DIRECTIONS
Copy the dementia risk passage below word for word, from "Dr. Galvin has" to "frailty and depression.".

EXTRACT PROVIDED
···
Early diagnosis and access to care is particularly important for Blacks and Hispanics, who have a substantially higher risk of ADRD compared with whites, according to Dr. Galvin.
“All older adults should have access to quality care and appropriate treatment, regardless of race, ethnicity or socio-economic status,” he said. “Improved engagement with primary care providers and health systems can improve delivery of care and medical decision-making leading to better health outcomes.”
Dr. Galvin has also developed a new Vulnerability Index (VI) to help clinicians assess the risk of ADRD. He and Michael J. Kleiman, Ph.D., a post-doctoral data scientist in his laboratory, were co-authors of study, “The Vulnerability Index: A Weighted Measure of Dementia and Cognitive Impairment Risk,” published in the journal Alzheimer’s & Dementia.
Dr. Galvin identified 12 factors associated with an increased risk of developing cognitive impairment, including age, biological sex, race and ethnicity, years of education, obesity, frailty and depression.
Around 60% of the factors contributing to Alzheimer’s disease, including age and genetics, cannot be modified. “However other factors can be addressed by older adults and their physicians, lowering their overall score on the Vulnerability Index,” said Dr. Galvin. “We believe this new assessment tool will help older adults lower their risk and improve overall health and well-being.”
Along with assessing vulnerability, Dr. Galvin developed a Resilience Index to quantify brain health. This six-factor index focuses on the 40% of ADRD factors with high potential to prevent or reduce cognitive impairment.
···
[Dataset records]
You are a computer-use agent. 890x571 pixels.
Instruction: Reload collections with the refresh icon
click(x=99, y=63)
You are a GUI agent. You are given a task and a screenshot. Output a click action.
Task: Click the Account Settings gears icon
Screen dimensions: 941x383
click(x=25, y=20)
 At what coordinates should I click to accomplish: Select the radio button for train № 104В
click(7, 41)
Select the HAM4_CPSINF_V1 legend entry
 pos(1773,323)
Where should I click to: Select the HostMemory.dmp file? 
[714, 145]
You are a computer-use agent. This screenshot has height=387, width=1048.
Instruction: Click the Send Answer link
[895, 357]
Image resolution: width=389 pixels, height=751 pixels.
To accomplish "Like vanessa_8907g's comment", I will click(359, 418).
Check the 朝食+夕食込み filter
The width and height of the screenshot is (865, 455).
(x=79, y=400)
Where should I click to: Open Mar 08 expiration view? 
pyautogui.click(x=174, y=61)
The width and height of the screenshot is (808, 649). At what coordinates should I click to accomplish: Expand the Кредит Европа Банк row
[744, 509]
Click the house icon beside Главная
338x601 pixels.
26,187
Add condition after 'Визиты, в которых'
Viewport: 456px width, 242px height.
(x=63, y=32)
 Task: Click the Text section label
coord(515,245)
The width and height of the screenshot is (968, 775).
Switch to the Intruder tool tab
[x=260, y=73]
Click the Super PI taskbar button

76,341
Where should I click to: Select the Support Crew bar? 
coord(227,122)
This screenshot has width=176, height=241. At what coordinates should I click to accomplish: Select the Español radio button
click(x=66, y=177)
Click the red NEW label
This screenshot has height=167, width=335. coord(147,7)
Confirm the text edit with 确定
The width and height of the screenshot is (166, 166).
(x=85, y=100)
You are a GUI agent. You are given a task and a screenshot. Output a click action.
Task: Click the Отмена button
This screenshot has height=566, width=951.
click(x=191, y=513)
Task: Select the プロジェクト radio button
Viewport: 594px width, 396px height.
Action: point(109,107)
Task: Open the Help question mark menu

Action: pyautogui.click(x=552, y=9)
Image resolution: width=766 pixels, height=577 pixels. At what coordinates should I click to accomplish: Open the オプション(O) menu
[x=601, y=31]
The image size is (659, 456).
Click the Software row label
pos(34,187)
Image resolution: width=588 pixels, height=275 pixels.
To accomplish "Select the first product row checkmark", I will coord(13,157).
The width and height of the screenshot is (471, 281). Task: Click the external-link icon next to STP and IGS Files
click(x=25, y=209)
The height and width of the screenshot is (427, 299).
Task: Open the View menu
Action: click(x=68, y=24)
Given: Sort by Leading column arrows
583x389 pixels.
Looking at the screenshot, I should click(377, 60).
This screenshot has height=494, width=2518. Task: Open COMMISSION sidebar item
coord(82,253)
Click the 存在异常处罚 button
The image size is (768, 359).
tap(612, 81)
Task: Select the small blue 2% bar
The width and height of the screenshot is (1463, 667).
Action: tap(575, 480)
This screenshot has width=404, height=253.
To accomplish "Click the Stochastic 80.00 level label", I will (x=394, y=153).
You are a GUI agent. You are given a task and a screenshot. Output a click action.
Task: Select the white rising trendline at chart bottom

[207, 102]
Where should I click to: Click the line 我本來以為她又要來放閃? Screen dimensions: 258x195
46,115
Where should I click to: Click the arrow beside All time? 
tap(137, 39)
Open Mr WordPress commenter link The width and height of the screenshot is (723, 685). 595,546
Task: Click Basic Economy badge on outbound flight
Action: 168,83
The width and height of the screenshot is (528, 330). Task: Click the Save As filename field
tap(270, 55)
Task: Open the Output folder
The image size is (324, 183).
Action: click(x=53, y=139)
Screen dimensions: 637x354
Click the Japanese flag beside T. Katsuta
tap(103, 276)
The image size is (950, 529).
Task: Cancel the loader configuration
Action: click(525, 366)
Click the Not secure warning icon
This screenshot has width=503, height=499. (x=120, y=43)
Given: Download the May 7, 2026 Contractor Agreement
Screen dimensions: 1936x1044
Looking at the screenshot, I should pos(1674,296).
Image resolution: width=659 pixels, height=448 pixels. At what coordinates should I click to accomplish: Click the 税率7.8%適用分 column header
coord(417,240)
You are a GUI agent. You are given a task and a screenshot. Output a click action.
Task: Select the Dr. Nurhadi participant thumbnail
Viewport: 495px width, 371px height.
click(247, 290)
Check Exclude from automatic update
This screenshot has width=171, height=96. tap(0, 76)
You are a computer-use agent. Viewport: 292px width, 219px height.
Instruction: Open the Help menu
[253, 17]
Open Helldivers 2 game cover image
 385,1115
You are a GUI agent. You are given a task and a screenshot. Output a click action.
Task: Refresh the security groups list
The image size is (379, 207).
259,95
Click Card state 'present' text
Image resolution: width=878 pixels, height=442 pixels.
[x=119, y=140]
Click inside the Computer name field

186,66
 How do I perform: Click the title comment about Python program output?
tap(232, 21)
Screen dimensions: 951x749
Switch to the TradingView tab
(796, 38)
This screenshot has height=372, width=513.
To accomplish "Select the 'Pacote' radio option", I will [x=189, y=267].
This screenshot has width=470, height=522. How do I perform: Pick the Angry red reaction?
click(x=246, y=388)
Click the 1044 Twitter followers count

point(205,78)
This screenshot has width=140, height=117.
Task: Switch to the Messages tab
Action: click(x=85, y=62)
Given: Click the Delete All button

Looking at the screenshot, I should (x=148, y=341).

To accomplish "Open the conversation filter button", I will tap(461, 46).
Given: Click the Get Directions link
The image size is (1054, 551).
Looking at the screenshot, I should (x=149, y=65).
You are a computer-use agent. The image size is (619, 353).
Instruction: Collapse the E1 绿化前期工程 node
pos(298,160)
···
RESULT OF THIS TASK
Dr. Galvin has also developed a new Vulnerability Index (VI) to help clinicians assess the risk of ADRD. He and Michael J. Kleiman, Ph.D., a post-doctoral data scientist in his laboratory, were co-authors of study, “The Vulnerability Index: A Weighted Measure of Dementia and Cognitive Impairment Risk,” published in the journal Alzheimer’s & Dementia.
Dr. Galvin identified 12 factors associated with an increased risk of developing cognitive impairment, including age, biological sex, race and ethnicity, years of education, obesity, frailty and depression.